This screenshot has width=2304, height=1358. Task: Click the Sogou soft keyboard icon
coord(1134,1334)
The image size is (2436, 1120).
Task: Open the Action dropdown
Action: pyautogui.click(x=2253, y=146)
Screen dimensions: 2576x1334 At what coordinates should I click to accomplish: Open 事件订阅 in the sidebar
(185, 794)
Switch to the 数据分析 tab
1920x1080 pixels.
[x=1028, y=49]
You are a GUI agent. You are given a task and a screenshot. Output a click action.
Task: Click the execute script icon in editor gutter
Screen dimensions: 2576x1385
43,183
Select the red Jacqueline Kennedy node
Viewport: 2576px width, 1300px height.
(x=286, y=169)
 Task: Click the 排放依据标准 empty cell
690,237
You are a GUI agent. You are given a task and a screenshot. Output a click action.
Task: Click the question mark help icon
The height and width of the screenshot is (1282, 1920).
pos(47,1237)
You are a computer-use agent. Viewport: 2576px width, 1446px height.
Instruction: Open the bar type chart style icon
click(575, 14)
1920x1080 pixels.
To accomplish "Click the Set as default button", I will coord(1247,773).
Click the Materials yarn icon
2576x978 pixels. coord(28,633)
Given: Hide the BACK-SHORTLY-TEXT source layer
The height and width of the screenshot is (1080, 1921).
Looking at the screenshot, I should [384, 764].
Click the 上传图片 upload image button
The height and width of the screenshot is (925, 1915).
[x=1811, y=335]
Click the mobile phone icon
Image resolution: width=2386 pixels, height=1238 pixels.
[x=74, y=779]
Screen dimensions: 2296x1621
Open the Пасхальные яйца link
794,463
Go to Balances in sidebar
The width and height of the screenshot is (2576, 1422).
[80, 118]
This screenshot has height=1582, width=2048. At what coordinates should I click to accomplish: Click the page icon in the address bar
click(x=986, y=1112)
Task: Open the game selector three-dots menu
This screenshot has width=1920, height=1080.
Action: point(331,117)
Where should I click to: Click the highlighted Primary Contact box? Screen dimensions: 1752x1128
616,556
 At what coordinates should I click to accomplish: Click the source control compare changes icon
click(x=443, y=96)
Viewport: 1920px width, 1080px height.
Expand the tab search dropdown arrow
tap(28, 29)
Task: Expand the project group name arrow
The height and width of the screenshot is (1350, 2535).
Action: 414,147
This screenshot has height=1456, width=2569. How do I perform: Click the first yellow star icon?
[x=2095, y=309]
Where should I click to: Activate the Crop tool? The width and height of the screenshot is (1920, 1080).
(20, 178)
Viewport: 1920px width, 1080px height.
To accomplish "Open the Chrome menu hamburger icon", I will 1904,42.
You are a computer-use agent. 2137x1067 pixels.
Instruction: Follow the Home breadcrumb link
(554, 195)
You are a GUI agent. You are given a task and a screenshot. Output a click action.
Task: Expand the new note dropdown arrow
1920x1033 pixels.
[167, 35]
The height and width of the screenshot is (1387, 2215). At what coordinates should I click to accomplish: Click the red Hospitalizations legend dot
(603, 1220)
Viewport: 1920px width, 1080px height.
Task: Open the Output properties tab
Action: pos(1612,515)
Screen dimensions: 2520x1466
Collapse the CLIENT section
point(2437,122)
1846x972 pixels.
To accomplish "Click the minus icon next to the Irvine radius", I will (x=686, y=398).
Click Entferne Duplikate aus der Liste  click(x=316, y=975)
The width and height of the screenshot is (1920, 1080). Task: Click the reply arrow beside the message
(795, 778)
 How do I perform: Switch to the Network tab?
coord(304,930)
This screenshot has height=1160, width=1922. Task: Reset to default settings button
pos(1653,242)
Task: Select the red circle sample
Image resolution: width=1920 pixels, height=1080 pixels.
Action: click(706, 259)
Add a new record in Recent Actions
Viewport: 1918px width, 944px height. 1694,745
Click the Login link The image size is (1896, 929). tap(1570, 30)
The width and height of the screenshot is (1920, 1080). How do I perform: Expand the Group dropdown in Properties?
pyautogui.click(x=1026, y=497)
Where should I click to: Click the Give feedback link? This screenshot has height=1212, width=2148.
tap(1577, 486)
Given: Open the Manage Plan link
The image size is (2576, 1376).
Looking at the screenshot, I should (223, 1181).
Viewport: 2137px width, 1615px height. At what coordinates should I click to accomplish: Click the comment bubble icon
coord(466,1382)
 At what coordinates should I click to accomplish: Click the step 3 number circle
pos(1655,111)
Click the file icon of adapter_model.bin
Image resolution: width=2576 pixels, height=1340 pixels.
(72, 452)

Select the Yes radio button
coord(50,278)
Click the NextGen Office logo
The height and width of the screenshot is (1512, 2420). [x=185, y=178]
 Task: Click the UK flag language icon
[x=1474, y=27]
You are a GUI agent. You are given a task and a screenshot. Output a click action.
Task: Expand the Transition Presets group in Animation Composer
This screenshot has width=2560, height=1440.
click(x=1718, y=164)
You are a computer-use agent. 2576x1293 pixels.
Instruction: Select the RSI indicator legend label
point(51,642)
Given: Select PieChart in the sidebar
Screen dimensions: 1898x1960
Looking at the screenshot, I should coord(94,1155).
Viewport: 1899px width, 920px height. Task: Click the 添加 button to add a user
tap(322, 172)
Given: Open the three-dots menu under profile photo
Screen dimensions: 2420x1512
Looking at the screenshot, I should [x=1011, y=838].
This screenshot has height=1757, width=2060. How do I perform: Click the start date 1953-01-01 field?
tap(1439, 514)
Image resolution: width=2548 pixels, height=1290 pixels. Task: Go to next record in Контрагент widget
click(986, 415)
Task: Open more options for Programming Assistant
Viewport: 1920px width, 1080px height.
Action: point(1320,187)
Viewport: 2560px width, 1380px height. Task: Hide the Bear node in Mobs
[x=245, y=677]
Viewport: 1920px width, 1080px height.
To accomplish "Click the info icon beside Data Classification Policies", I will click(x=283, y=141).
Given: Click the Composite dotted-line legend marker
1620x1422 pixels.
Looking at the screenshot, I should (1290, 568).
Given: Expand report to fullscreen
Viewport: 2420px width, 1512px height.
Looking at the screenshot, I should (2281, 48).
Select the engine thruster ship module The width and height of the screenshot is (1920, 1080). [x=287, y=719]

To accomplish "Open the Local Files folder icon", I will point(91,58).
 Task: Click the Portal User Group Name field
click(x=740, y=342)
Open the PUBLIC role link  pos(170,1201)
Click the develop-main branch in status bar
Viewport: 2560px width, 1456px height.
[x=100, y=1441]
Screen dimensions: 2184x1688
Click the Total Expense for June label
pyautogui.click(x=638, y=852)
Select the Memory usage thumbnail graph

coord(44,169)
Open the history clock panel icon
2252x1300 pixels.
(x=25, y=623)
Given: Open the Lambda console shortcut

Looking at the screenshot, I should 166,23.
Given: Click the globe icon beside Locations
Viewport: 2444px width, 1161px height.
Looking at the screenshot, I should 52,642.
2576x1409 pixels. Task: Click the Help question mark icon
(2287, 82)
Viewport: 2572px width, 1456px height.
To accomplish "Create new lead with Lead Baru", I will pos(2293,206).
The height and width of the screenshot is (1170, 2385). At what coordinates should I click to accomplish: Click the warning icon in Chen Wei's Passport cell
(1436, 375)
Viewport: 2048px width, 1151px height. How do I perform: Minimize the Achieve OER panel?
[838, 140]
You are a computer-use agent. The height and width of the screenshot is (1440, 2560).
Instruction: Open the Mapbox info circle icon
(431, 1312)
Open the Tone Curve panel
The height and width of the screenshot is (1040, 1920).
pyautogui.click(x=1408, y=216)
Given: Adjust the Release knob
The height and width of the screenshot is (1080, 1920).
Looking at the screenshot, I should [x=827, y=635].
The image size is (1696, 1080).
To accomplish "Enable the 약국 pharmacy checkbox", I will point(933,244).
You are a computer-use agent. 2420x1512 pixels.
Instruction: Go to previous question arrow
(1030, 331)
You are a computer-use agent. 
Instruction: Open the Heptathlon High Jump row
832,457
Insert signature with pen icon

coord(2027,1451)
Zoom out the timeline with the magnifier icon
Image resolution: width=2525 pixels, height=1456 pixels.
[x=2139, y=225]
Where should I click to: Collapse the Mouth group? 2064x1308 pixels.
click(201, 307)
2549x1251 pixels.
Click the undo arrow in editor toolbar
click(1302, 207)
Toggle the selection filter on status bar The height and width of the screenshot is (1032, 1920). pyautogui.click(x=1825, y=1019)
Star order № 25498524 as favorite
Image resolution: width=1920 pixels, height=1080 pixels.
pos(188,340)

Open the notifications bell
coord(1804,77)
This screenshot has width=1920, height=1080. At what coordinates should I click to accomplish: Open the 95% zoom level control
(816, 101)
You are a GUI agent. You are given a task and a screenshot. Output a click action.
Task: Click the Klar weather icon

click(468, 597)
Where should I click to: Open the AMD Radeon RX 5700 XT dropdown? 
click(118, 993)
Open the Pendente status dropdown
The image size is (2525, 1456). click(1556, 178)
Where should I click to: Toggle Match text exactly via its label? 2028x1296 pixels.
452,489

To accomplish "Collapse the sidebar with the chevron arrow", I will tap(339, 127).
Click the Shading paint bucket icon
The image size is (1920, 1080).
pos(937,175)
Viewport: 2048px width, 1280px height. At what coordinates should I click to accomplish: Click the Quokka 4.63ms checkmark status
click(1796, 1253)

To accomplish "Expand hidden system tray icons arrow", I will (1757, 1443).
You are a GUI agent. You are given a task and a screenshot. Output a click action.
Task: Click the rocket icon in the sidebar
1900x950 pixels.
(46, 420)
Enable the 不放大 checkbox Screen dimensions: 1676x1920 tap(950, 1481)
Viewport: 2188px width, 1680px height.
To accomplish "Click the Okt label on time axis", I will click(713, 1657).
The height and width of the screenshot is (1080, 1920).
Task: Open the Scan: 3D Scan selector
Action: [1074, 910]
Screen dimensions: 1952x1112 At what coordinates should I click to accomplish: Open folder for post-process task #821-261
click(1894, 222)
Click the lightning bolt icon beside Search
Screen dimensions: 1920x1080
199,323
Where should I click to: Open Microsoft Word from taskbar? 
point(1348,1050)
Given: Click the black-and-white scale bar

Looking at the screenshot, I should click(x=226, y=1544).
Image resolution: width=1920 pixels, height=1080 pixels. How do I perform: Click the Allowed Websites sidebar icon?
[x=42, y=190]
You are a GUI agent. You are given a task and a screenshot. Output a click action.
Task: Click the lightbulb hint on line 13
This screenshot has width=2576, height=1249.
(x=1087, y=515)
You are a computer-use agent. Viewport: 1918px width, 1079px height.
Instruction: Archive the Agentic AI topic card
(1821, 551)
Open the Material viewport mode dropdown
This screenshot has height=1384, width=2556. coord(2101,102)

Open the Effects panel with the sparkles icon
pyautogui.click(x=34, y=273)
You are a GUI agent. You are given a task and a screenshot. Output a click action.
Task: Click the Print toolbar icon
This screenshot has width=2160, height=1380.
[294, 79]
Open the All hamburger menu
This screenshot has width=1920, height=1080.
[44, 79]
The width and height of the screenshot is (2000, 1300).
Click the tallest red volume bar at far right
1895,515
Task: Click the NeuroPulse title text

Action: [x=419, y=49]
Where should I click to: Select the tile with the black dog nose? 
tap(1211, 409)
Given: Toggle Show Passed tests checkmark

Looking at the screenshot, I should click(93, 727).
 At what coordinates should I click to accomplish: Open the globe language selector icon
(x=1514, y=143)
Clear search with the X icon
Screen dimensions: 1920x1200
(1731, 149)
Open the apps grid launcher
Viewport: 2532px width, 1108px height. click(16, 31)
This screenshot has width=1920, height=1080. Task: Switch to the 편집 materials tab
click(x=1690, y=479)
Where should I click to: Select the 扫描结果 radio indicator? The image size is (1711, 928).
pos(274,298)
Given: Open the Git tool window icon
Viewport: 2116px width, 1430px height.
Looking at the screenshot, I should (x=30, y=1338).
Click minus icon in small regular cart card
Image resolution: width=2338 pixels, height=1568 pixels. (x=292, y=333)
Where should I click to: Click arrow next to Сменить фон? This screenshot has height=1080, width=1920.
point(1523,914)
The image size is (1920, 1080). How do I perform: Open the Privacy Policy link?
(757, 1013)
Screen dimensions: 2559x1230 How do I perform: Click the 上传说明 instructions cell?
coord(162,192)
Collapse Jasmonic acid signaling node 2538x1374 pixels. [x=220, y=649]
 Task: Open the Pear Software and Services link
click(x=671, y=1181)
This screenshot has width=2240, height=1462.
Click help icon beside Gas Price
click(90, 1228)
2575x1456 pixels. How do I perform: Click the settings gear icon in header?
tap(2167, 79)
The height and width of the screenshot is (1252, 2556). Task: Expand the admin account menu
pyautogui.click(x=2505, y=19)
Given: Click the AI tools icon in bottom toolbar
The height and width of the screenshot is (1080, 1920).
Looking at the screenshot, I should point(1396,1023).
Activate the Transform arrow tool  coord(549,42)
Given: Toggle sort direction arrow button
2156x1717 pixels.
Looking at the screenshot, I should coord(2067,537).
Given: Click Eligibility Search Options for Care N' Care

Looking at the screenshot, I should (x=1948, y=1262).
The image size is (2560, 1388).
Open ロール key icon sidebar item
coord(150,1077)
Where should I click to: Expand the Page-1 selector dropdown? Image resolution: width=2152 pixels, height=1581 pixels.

WHAT YOU NEED TO DO:
Say how many lines of the material contain the word "Enable". Add nothing to the number.

RESPONSE TO THIS TASK:
2